| Exercise objective |
Lay out every line of the rows below as a numbered list, skipping blank lines and leaving out the pictures.

* Begin Data supplied *

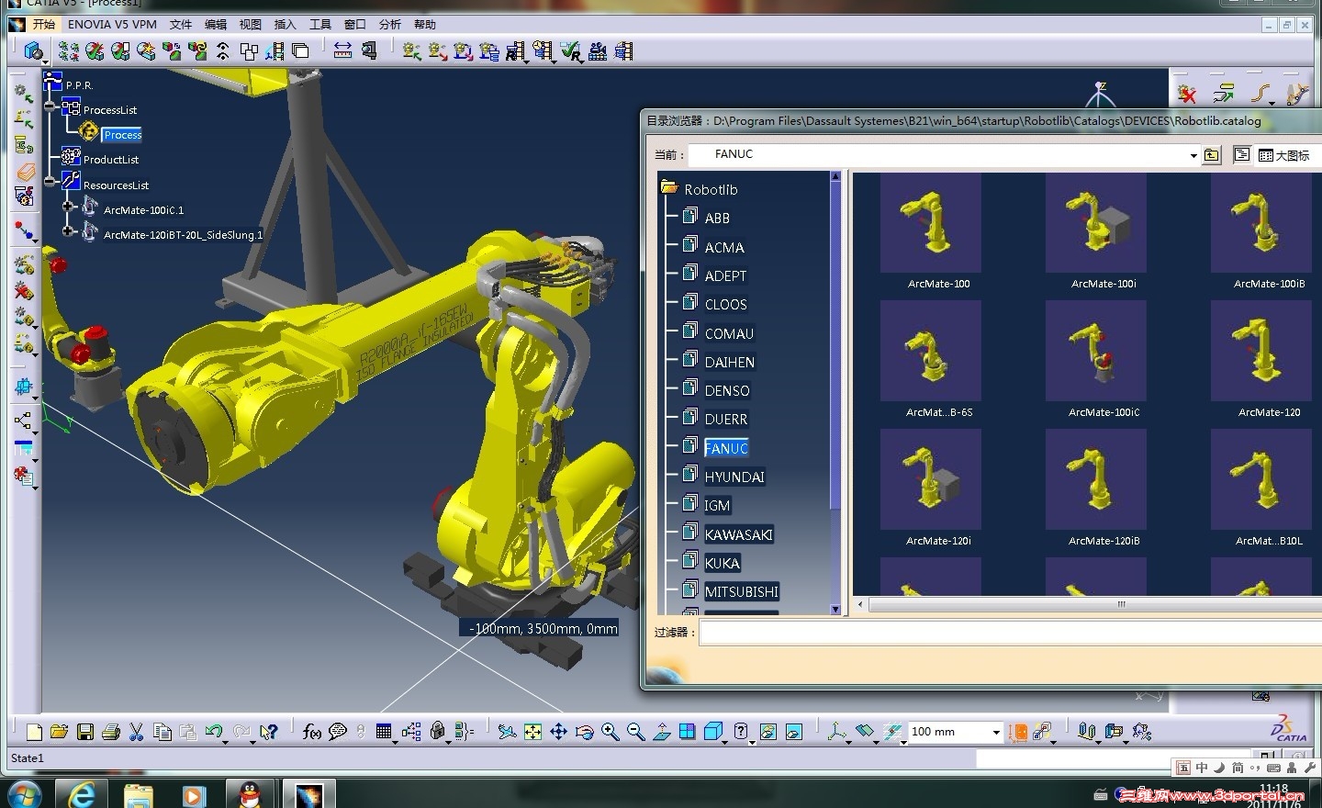Image resolution: width=1322 pixels, height=808 pixels.
Task: Open the formula f(x) tool
Action: 311,732
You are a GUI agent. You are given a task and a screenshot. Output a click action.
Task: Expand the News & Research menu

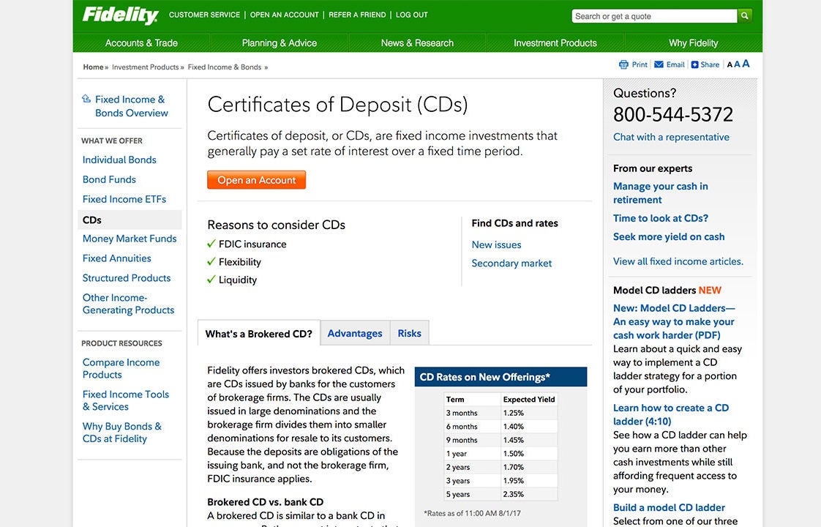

* End Data supplied *

| Expected answer |
1. Image resolution: width=1322 pixels, height=808 pixels.
2. Task: Open the formula f(x) tool
3. Action: 311,732
4. You are a GUI agent. You are given a task and a screenshot. Output a click action.
5. Task: Expand the News & Research menu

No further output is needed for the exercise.